The Men Health Programme is facilitated through the Brothers for Life Programme and targets male students and staff at HEIs and TVETs. The programme aims to address the risk associated with issues around men, men violence free zone, medical male circumcision, multiple and concurrent partners increasing, STI/Cancer & wellness screening amongst men, sexual behaviour practices amongst others and further promotes the FTF Campaign. The campaign is a collaborative partnership with DHET, DOH, Global Funds, USAID/PEPFAR, and South African National AIDS Council (SANAC).The Minister of Health, launched the campaign in 2013 for the HEI sector with the announcement that through PEPFAR and US funded interventions that MMC will be offered free of charge to our staff and students.

The programme recognises that to be effective, a combination approach for HIV prevention is necessary and should include a mix of biomedical, behavioural and social/structural approaches.
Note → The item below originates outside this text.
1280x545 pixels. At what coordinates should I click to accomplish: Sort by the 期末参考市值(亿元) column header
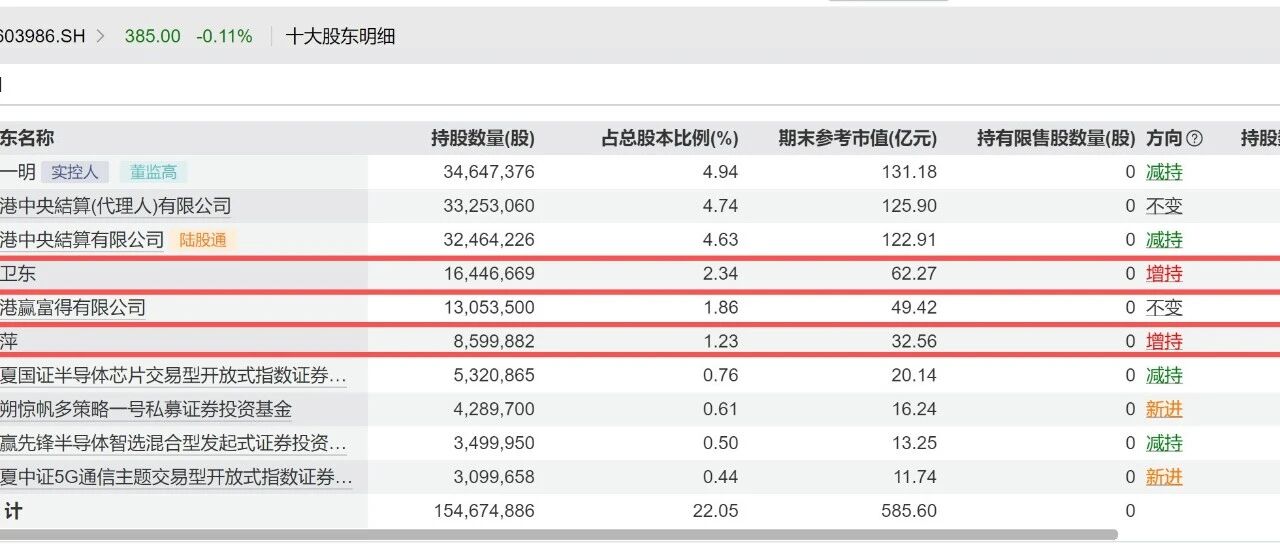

The programme adopts six key strategies to achieve its goals, namely:


1. Reduce unplanned pregnancy: In 2013 it was revealed that 5.8% of young men in South Africa had impregnated a girl when they were an adolescent (12–19 years) (4). Young men have a vital role to play in reducing unintended pregnancies in young women. This programme encourages young men to proactively prevent unplanned pregnancy.
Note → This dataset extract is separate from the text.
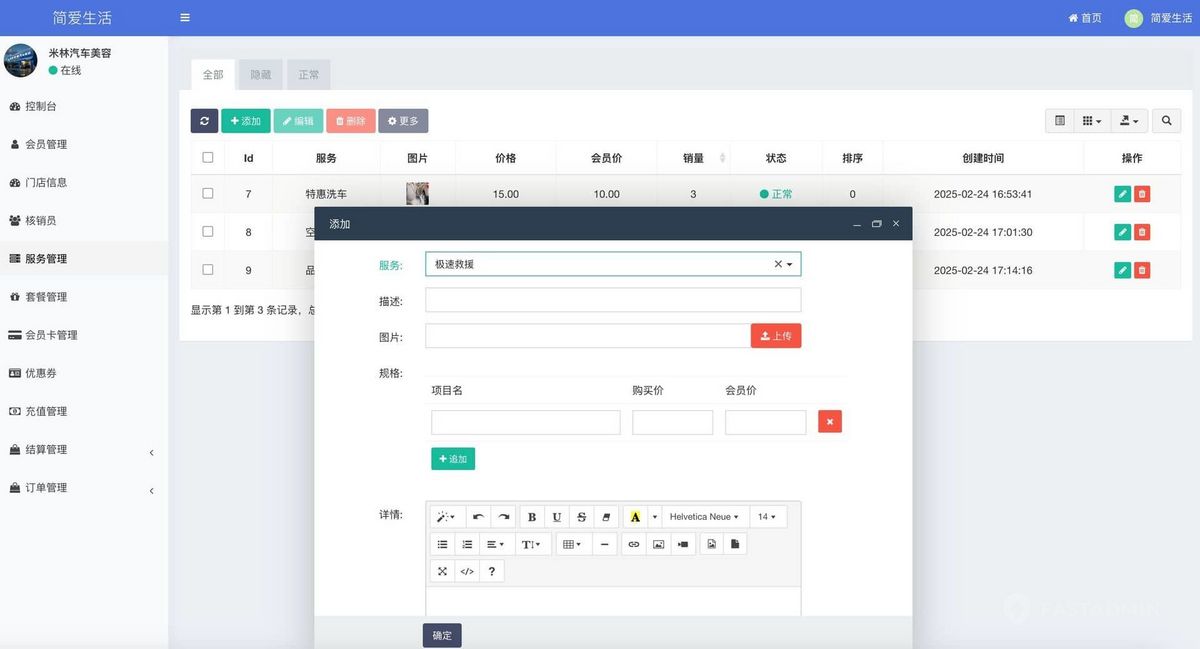Toggle bold formatting in the editor

pyautogui.click(x=532, y=516)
2. Promote responsible sexual relationships: Men play a vital role in protecting the young women they have sexual relationships with. Education on responsible sexual relationships starts in young men and will create a platform for young men to develop into responsible partners and
family members.

3. Reduce multiple sexual partnerships: Multiple sexual partnerships are acknowledged as a key driver of new HIV infections.

4. Increase consistent condom use among young men: Condoms are effective for averting new HIV infections and STIs.
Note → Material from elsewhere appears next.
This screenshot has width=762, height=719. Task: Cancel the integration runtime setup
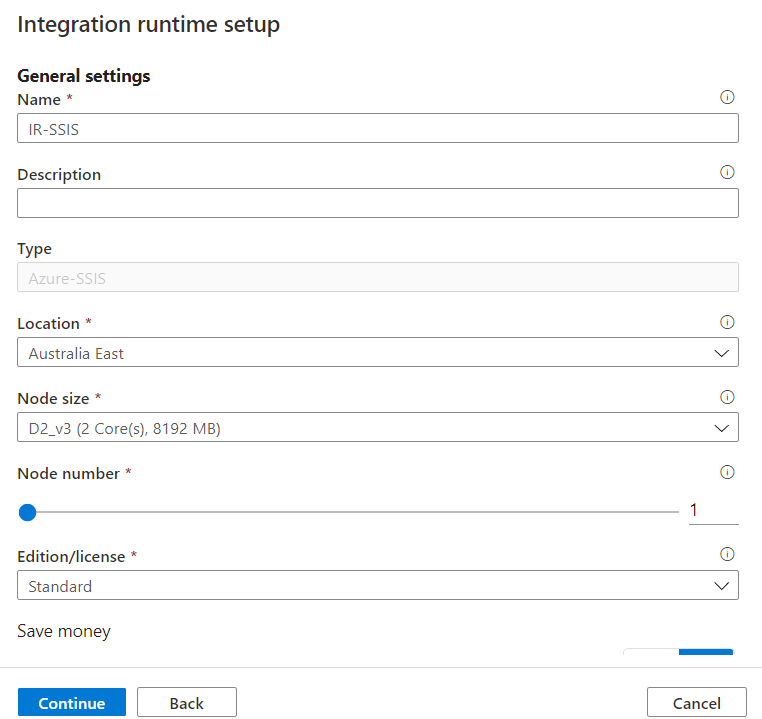click(x=696, y=702)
5. Increase uptake and retention of eligible young men on ART: Better health seeking behavior by men is vital to reducing the prevalence and impact of HIV. Increasing ART uptake among eligible men will impact on HIV prevention as a product of reducing HIV transmission to HIVnegative young women.

6. Increase the uptake of Medical Male Circumcision (MMC): MMC has been shown to provide some protection against HIV infection.

7. Increase awareness, screening and referrals for cancers commonly found in men: Increase the number of men who screen for skin, prostate and lung cancer. Early detection is vital to asuccessful treatment outcome.

The programme focuses on encouraging the utilisation of sexual and reproductive health services. It motivates men to engage in responsible sexual relationships, protecting themselves and their partners from STI, HIV and unplanned pregnancies. The programme encourages young men to access HIV counselling and testing services and to learn their HIV status. The programme also provides information on the benefits of male circumcision and other bio medial prevention methods as they become available.The programme focuses on respecting the rights of young women to sexual determination and promotes healthy and equitable relationship values that address the responsibilities and accountabilities of both partners.